CDKs are protein kinases — enzymes that phosphorylate target proteins to activate or inactivate them. But CDKs are catalytically inactive on their own. They require a cyclin partner to switch on. Different cyclins are synthesized and destroyed at different phases of the cell cycle, creating waves of cyclin-CDK activity. Cyclin D-CDK4/6 drives progression through G1. Cyclin E-CDK2 triggers the G1/S transition and DNA replication origin licensing. Cyclin A-CDK2 operates during S phase. Cyclin B-CDK1 (also called MPF, maturation-promoting factor) drives entry into mitosis. The key principle is that cyclin levels oscillate — they rise through synthesis and fall through ubiquitin-mediated proteolysis — while CDK protein levels remain relatively constant. This means cell cycle progression is controlled by regulated protein destruction, not just by turning genes on.

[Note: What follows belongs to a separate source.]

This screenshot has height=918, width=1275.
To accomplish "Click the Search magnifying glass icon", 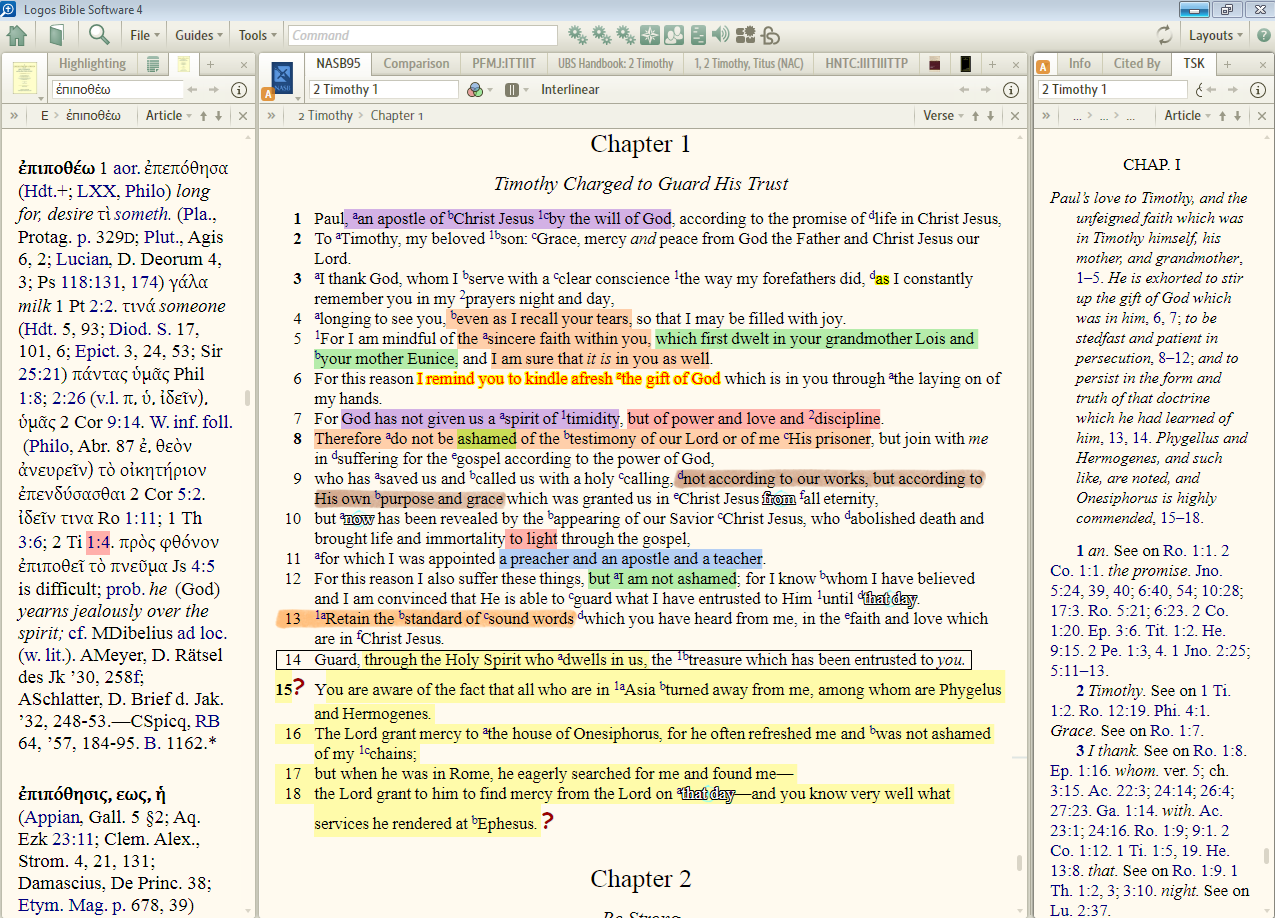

Superimposed on this cyclin-CDK engine are checkpoints — surveillance mechanisms that halt progression if something is wrong. The G1 restriction point integrates growth factor signals and DNA damage status. If DNA is damaged, the tumor suppressor p53 is stabilized and activates transcription of the CDK inhibitor p21, which blocks cyclin-CDK complexes and arrests the cell in G1, buying time for repair or triggering apoptosis if damage is irreparable. The retinoblastoma protein (Rb) acts as a second gatekeeper: in its hypophosphorylated state, Rb sequesters the transcription factor E2F, preventing expression of S-phase genes. Only when cyclin D-CDK4/6 and then cyclin E-CDK2 progressively phosphorylate Rb does E2F get released, committing the cell to S phase. The G2/M checkpoint verifies that DNA replication is complete and undamaged before allowing entry into mitosis. The spindle assembly checkpoint ensures all chromosomes are properly attached to the mitotic spindle before anaphase proceeds.
Cancer, at its molecular core, is a disease of cell cycle deregulation. Mutations that constitutively activate cyclins or CDKs (oncogenes) or inactivate checkpoint proteins like p53 and Rb (tumor suppressors) remove the brakes on proliferation. But a single mutation is rarely sufficient — the multi-hit hypothesis holds that cancer typically requires mutations in multiple regulatory genes, which is why cancer incidence increases with age as mutations accumulate. Understanding the cyclin-CDK-checkpoint framework gives you the mechanistic vocabulary to interpret how specific mutations drive specific cancers and why targeted cancer therapies (like CDK4/6 inhibitors) work by reinstating the controls that tumor cells have lost.